Assignment
In the records below, find the line containing "Click the Look" and the line containing "Given: Click the word"; please repeat exactly the lines from one to the other, both included, and nothing more.
#### Extracted data
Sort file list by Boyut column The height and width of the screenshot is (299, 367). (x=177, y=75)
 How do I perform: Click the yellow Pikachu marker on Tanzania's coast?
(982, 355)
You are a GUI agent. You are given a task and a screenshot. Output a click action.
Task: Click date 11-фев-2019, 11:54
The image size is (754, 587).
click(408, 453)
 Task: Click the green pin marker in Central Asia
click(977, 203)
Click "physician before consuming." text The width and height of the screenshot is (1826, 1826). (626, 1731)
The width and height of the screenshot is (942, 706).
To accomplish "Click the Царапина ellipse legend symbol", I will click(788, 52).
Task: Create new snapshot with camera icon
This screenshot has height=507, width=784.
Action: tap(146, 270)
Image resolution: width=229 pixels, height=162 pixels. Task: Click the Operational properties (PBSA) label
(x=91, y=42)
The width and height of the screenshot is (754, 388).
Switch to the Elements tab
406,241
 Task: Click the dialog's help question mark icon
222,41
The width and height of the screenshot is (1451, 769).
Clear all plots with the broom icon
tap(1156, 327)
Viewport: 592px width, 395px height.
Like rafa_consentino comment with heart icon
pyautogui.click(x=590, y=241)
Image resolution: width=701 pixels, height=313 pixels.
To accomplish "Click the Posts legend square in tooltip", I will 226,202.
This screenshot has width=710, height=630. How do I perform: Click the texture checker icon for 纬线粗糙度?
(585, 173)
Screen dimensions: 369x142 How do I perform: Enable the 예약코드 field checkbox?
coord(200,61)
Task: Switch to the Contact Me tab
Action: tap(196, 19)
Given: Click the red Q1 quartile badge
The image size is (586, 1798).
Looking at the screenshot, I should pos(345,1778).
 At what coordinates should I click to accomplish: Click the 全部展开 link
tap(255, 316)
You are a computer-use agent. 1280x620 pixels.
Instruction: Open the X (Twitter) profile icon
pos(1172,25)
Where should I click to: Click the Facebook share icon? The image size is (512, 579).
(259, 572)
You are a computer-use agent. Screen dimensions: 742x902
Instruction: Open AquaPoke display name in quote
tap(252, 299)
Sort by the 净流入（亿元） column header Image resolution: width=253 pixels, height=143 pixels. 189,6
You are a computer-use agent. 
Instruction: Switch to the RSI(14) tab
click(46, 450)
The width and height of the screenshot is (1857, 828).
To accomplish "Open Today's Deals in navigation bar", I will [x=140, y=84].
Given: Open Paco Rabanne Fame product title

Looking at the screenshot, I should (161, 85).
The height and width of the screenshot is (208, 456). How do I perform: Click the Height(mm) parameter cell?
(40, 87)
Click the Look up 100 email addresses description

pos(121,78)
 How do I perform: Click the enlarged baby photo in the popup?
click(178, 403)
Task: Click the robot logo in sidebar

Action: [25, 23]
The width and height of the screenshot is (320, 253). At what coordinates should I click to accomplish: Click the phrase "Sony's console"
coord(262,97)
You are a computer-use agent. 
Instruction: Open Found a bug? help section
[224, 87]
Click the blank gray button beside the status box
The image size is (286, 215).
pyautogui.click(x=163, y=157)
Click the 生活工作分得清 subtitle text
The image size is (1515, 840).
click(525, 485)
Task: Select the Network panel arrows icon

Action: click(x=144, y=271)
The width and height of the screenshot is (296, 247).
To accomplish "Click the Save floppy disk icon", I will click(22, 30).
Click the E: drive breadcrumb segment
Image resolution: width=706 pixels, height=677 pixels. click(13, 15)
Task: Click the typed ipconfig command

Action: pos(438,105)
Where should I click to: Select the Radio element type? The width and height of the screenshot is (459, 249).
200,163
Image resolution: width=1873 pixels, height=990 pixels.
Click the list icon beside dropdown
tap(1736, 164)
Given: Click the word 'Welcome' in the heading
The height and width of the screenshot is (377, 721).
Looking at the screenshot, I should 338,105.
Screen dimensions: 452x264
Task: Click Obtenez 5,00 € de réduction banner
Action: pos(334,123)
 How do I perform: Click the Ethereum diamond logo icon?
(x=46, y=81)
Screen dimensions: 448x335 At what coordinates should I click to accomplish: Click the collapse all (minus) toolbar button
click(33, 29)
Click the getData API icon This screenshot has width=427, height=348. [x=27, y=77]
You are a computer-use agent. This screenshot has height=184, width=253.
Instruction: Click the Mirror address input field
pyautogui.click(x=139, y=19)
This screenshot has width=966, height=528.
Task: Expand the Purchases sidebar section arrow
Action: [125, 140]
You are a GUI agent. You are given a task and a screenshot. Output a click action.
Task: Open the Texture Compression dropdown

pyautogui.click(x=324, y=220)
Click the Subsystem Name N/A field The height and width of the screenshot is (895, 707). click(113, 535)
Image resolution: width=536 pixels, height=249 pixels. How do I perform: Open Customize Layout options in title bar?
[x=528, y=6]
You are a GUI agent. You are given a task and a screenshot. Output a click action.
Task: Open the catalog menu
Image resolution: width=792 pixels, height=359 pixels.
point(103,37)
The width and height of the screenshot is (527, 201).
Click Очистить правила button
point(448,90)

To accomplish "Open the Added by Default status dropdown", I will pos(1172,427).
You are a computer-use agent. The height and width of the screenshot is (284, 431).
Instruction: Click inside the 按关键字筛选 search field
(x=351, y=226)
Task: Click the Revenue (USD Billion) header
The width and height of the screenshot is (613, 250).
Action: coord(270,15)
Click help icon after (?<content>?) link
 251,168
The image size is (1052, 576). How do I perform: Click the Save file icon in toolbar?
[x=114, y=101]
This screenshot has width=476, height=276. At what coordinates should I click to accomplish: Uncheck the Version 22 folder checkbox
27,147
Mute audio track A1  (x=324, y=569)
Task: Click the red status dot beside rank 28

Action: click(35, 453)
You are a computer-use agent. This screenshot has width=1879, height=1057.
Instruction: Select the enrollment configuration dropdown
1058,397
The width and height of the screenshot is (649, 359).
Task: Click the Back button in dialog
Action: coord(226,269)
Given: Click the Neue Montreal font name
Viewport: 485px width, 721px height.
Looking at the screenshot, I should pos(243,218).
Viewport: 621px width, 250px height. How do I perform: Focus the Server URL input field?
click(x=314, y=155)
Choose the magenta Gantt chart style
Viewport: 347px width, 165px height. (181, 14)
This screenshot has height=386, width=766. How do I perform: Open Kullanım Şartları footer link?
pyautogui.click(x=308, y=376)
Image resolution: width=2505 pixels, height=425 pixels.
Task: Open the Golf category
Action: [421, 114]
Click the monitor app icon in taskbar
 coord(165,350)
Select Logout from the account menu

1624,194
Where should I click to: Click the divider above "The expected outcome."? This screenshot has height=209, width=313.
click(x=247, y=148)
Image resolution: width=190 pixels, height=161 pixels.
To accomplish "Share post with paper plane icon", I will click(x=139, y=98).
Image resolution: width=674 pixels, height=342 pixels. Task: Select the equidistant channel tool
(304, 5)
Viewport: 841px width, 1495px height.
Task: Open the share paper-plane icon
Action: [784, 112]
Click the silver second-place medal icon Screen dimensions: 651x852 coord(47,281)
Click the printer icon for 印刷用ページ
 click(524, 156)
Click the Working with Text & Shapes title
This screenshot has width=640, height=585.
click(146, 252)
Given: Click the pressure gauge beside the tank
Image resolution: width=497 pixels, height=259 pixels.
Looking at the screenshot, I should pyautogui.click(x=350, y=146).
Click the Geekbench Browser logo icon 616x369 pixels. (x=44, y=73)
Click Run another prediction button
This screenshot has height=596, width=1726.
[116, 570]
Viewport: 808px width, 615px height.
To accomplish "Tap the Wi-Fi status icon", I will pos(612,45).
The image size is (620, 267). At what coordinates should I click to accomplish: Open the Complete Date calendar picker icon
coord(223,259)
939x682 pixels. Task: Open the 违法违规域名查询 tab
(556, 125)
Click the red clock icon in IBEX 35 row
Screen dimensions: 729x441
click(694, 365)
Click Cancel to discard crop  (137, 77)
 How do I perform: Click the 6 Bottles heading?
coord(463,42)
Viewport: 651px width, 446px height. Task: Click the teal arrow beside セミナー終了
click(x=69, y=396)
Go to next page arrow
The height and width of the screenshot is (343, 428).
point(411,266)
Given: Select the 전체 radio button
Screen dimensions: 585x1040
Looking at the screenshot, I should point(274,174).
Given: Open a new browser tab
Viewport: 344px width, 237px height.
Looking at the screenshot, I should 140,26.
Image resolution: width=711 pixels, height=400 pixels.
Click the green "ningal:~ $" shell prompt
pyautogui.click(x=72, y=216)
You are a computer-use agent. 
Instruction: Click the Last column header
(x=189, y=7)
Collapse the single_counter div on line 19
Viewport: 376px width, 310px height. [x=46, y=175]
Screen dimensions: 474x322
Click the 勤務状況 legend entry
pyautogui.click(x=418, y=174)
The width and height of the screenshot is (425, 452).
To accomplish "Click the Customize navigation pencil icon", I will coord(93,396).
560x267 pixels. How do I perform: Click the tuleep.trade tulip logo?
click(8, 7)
########
Solution
Click the Look up 100 email addresses description

pos(121,78)
 How do I perform: Click the enlarged baby photo in the popup?
click(178, 403)
Task: Click the robot logo in sidebar

Action: [25, 23]
The width and height of the screenshot is (320, 253). At what coordinates should I click to accomplish: Click the phrase "Sony's console"
coord(262,97)
You are a computer-use agent. 
Instruction: Open Found a bug? help section
[224, 87]
Click the blank gray button beside the status box
The image size is (286, 215).
pyautogui.click(x=163, y=157)
Click the 生活工作分得清 subtitle text
The image size is (1515, 840).
click(525, 485)
Task: Select the Network panel arrows icon

Action: click(x=144, y=271)
The width and height of the screenshot is (296, 247).
To accomplish "Click the Save floppy disk icon", I will click(22, 30).
Click the E: drive breadcrumb segment
Image resolution: width=706 pixels, height=677 pixels. click(13, 15)
Task: Click the typed ipconfig command

Action: pos(438,105)
Where should I click to: Select the Radio element type? The width and height of the screenshot is (459, 249).
200,163
Image resolution: width=1873 pixels, height=990 pixels.
Click the list icon beside dropdown
tap(1736, 164)
Given: Click the word 'Welcome' in the heading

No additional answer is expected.